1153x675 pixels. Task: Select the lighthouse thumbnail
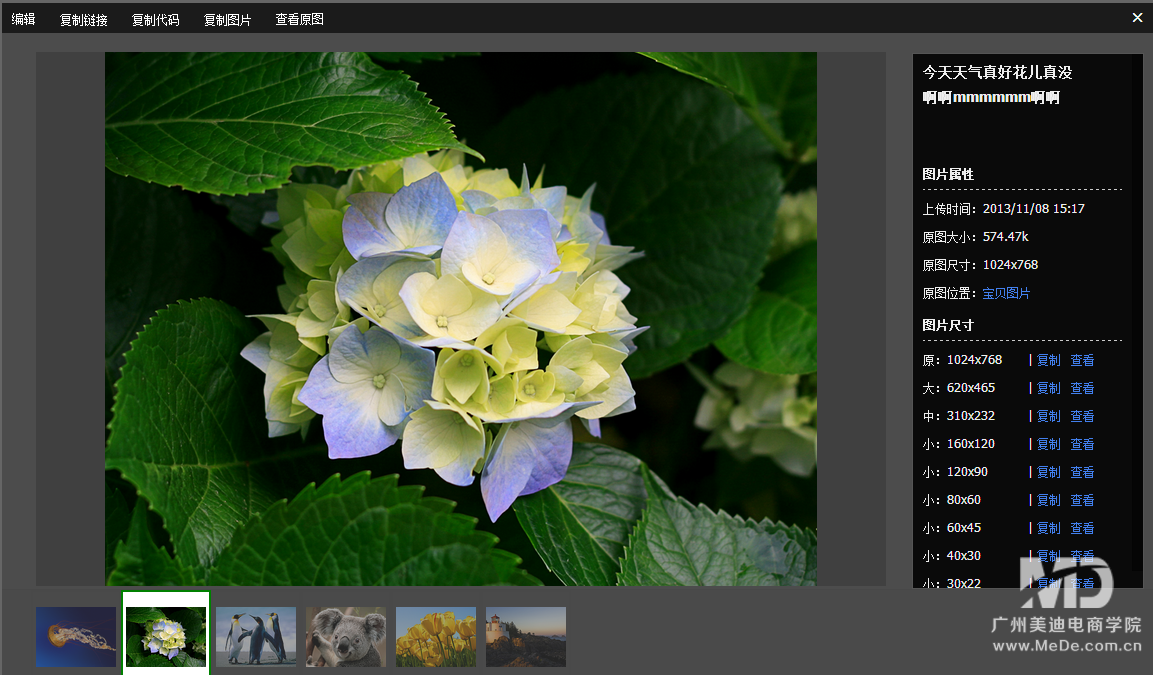pos(526,637)
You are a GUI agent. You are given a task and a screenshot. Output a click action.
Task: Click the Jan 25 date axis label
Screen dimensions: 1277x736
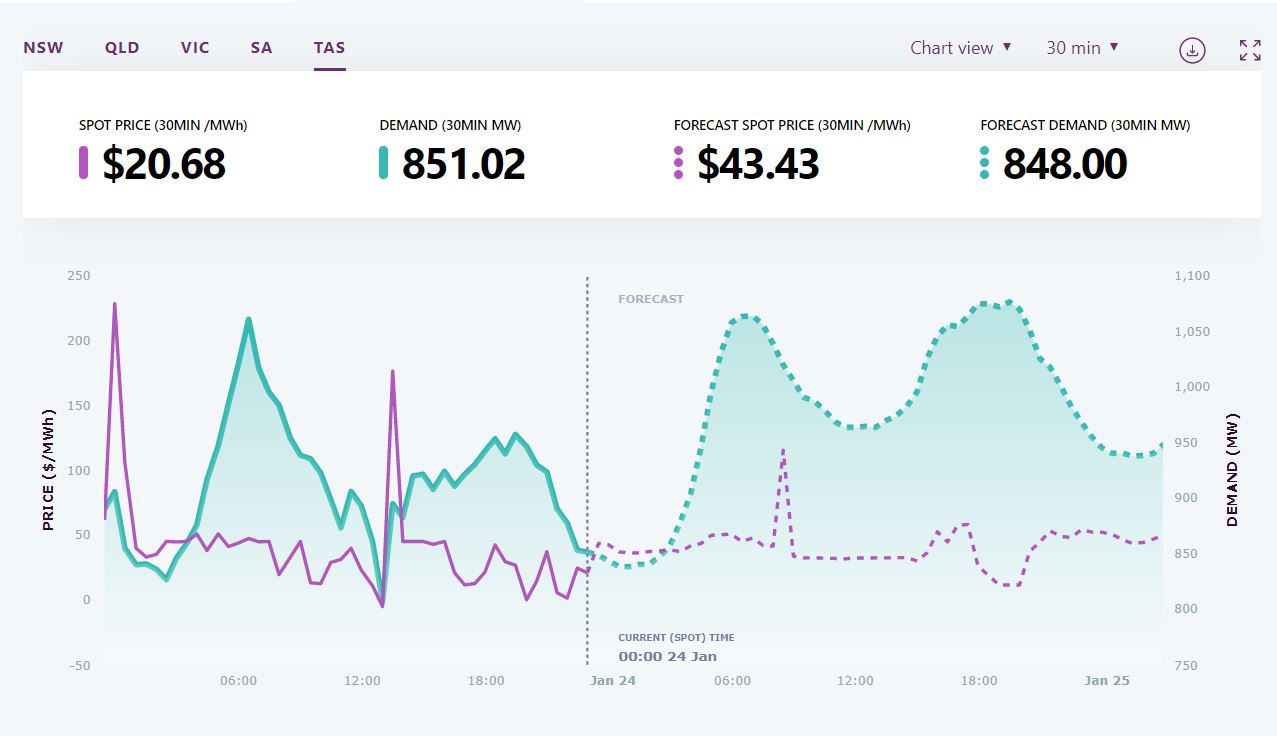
☆ ☆ ☆ ☆
[EXERCISE] Please write out every line of the rows above as a numbered list, skipping blank lines and leaving the pictures out.

[OUTPUT OF THE EXERCISE]
1. 1153x675 pixels. Task: Select the lighthouse thumbnail
2. pos(526,637)
3. You are a GUI agent. You are given a task and a screenshot. Output a click action.
4. Task: Click the Jan 25 date axis label
5. Screen dimensions: 1277x736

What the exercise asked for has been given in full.